Plaintiff was permitted, over objection and exception, to introduce a letter from the employment agent, Richards, as an admission that he, as such agent, hired six teams from Devereux & Small. The letter was written some two or three weeks after Richards had fully executed and completed his agency to hire teams for defendant. The admission of such *616evidence was clearly erroneous. Stone v. N. W. Sleigh Co. 70 Wis. 585, 36 N. W. 248; Heddles v. C. & N. W. R. Co. 74 Wis. 239, 252, 42 N. W. 237.

Error is assigned upon rejection of evidence from the mouth of the district attorney’s assistant of statements made to him by the district attorney that he deemed the prosecution proper. We are at a loss to understand the theory on which such offer was made. Certainly an expression of opinion to any one other than defendant, except perhaps as a messenger, could he of no materiality. The district attorney’s state of mind was not significant under any of the questions in the special verdict, hut merely whether he gave such advice to defendant as to justify the latter in believing plaintiff guilty. That the attorney expressed a certain opinion to some one else was not competent evidence that he also expressed it to defendant.

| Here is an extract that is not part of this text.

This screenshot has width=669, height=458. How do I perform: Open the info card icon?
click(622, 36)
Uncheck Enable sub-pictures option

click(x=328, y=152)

None other of the assignments of error seem to demand discussion in this opinion. They relate to details of the trial not likely to be presented upon another. For the errors already designated, the judgment must be reversed. We cannot order the verdict to be corrected by substituting affirmative in place of negative answers to the questions relating to advice of counsel, and that judgment for defendant be entered upon the corrected verdict, for no motion was made to the trial court requesting such action.

By the Gourt. — Judgment reversed, and cause remanded for a new trial.